▸ **Short task**
Starting with the line that contains "The width and" and going on through the line that contains "[x=58, y=426]", write those records out again with their requests, and add -105 to each coordinate in the answers. Leave the pictures out.

▸ **Supplied information**
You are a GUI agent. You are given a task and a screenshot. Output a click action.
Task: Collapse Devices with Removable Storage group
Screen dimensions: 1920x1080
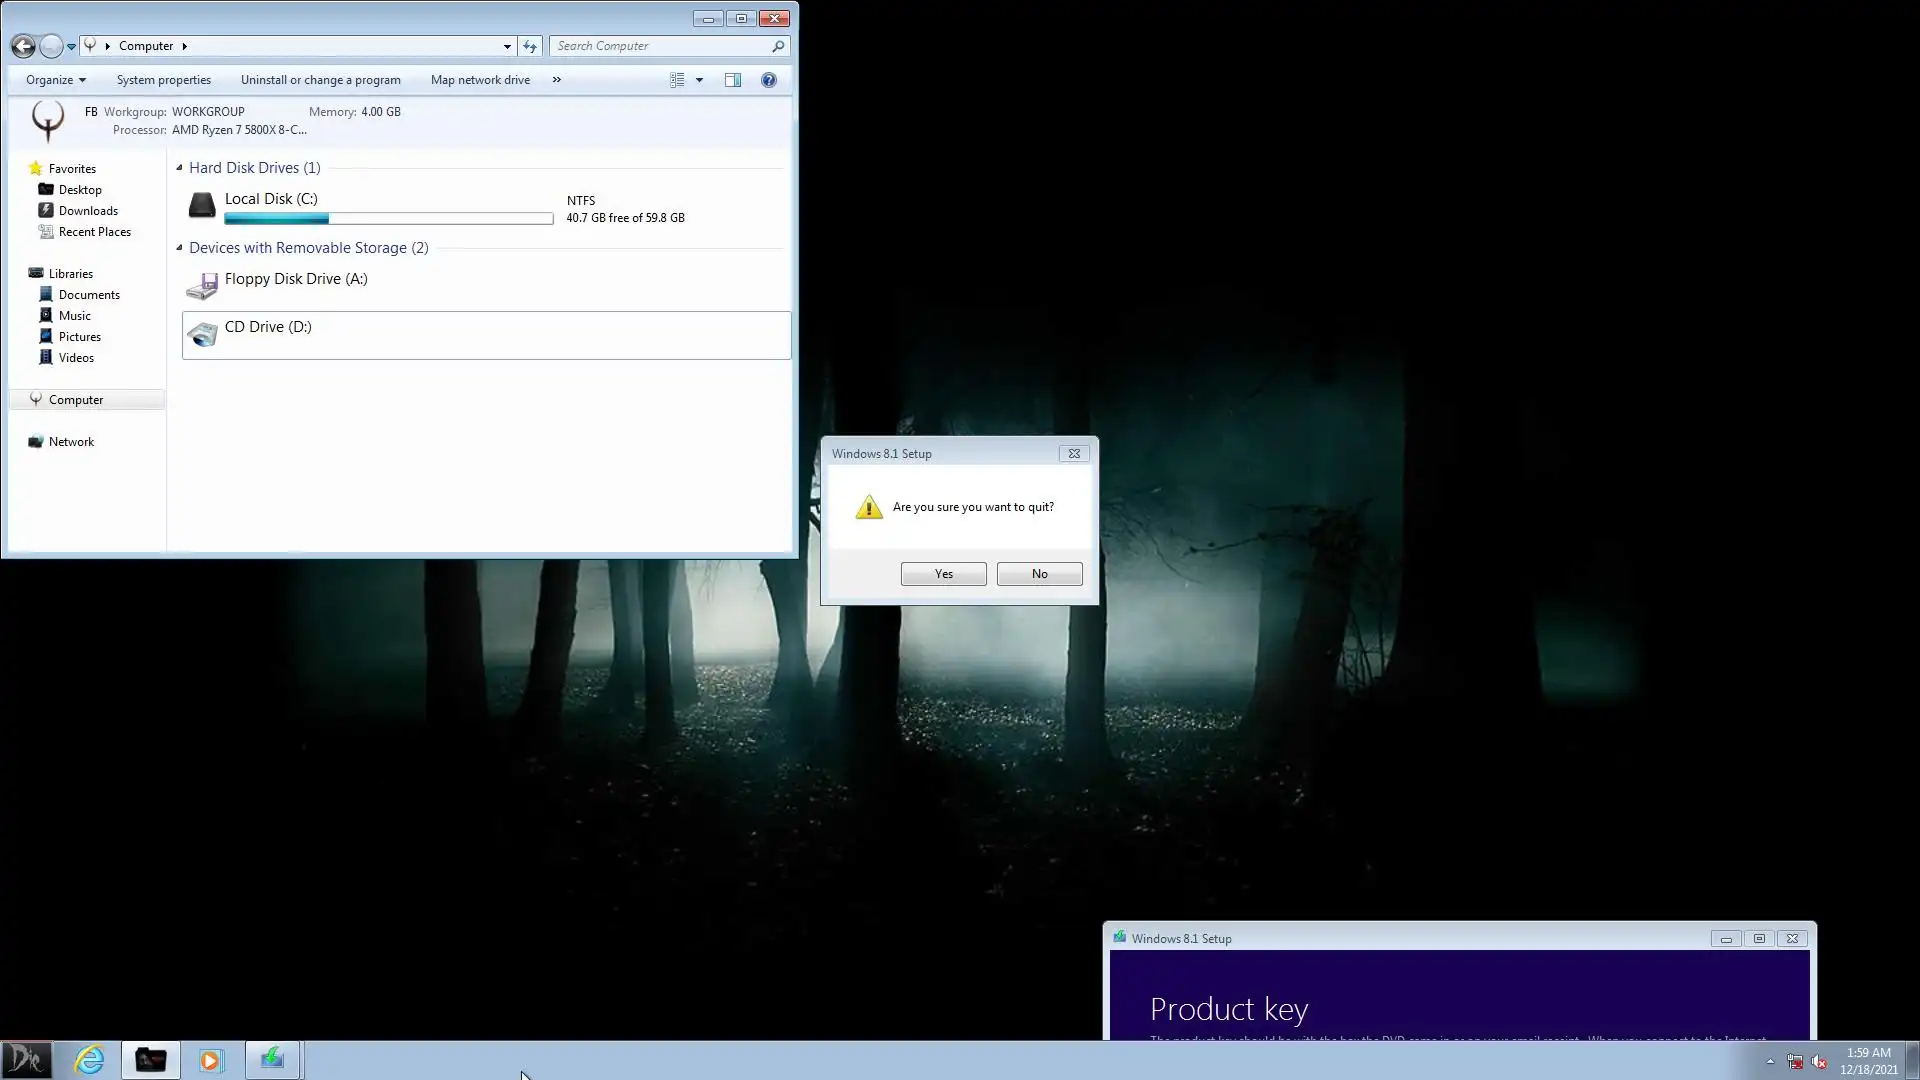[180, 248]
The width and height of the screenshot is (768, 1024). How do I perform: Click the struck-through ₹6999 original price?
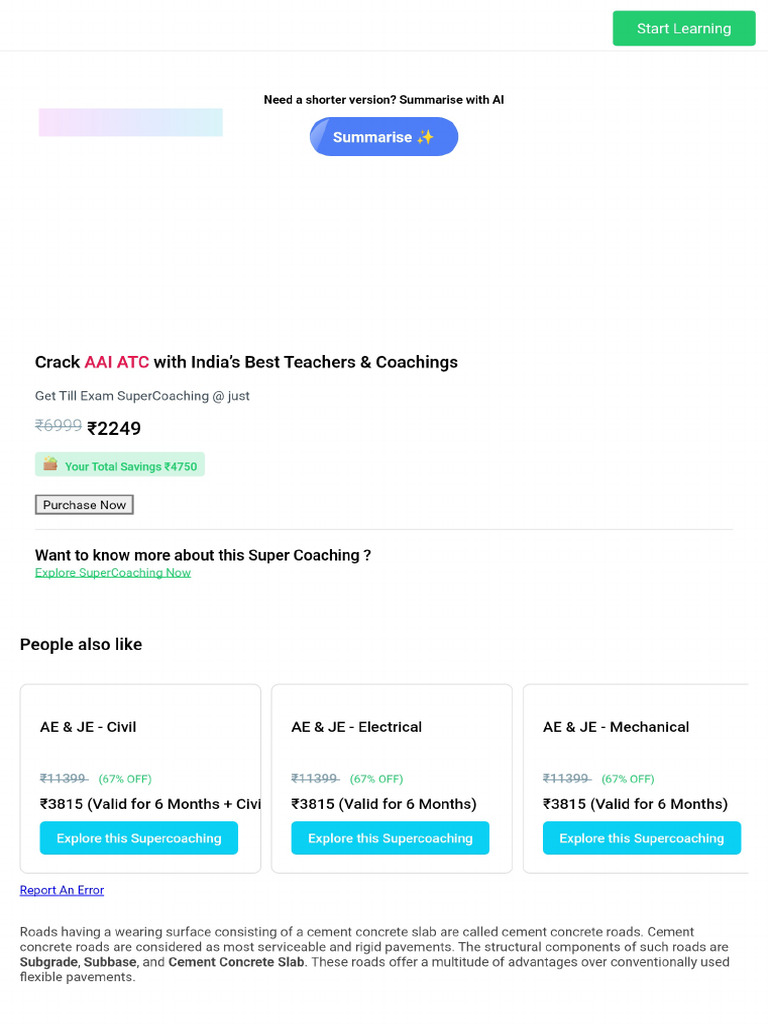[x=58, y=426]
* * *
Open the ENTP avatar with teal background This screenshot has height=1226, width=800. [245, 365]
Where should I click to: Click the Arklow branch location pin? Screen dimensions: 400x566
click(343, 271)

▸ **Task answer**
The width and height of the screenshot is (768, 1024). How do I perform: Click the struck-through ₹6999 original price?
[x=-47, y=321]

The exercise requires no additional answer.